RENO — Bully’s Sports Bar & Grill has agreed to pay $375,000 in back wages to settle part of a class-action lawsuit with 15 cooks who accused the oldest sports bar chain in northern Nevada of denying them overtime pay in violation of federal labor laws.
The two sides are still trying to reach a settlement on behalf of at least 10 additional kitchen managers and assistant kitchen managers who argue they also should be paid back wages dating to 2012, said Charles Jones, a Reno lawyer for the workers.
If they can’t, they intend to go to trial in federal court in the coming months, Jones told The Associated Press on Monday.
U.S. District Judge Howard McKibben checked off on the partial settlement last week, but he has not yet ruled on Jones’ motion seeking payment of nearly $250,000 in additional legal fees and costs.
Lawyers for Bully’s did not immediately respond to requests for comment on Monday.
The lawsuit filed in January 2015 accuses Bully’s of intentionally misclassifying all three categories of workers as salaried executives to skirt labor laws requiring anyone making less than $23,600 annually be paid overtime for anything over 40 hours a week. The lawsuit said many of the employees were working as many as 60 hours a week.
“The general rule is if you work more than 40 hours a week, you are entitled to overtime,” Jones said. “There are several exceptions to that rule, but they are exceptions.”
In this case, Jones said Bully’s claimed the “so-called ‘white-collar’ exemption” for more than two dozen employees of the 22-year-old chain of taverns with limited gambling licenses in Reno and Sparks that allow for up to 15 slot machines.

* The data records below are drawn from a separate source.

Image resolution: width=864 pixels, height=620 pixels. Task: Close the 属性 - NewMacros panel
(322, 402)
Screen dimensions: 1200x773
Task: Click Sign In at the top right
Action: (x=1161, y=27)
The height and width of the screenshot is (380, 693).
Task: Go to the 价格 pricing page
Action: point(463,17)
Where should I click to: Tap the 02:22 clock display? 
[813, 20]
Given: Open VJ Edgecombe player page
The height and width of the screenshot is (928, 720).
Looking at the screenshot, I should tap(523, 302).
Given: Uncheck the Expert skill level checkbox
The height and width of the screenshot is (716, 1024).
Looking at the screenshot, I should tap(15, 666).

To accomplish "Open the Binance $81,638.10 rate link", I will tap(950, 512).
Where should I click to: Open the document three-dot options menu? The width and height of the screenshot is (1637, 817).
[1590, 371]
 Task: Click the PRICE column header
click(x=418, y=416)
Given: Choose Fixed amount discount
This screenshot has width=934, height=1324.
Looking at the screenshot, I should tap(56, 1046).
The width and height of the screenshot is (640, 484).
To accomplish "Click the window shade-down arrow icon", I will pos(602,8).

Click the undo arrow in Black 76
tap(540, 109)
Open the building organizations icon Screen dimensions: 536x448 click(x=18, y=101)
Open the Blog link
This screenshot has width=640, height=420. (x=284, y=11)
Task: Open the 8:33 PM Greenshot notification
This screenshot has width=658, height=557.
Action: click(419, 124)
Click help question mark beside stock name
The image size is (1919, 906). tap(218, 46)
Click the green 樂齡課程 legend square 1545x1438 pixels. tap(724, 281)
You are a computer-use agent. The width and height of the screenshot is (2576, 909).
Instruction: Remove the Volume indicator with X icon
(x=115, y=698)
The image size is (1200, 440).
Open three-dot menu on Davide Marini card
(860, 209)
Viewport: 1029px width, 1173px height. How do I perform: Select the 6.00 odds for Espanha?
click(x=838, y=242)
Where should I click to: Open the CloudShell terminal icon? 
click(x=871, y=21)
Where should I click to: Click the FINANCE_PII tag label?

The only workers exempt from overtime are “bona fide” executives working in an “administrative or professional capacity or in the capacity of outside salesman,” the lawsuit said.
Bully’s exempted general managers and assistant general managers because of supervisory responsibilities. But the cooks’ and kitchen managers’ primary duty was not management, the lawsuit said. “These salaried ‘managers’ are not responsible for the day-to-day operations of the sports bars.”
Bully’s started paying cooks properly after the civil lawsuit was filed. But the company has “steadfastly continued to deny” the others “were misclassified as exempt employees and that they were entitled to overtime pay,” Jones said in court filings earlier this month.
Jones said Monday it’s been his experience litigating similar cases “there’s a common misconception” among many bar and restaurant workers that they are not entitled to overtime simply because their employer told them so.
“They just assume that since their employer is doing it this way, it must be legal,” Jones said.
“Frequently, in the restaurant industry in general — especially when you look at franchised or larger businesses — the operations are very standardized and routine. There is not a lot of decision-making or managerial work and they are acting more as regular workers, serving food, prepping food, cleaning and the like,” he said.
Jones said he hopes abuse of the exemption will decline when a new federal law goes into effect in December mandating the minimum salary required to be exempt from overtime is raised to $47,000.
“But we see a lot of employers getting very creative,” he said. “Labor continues to be the No. 1 controllable expense.”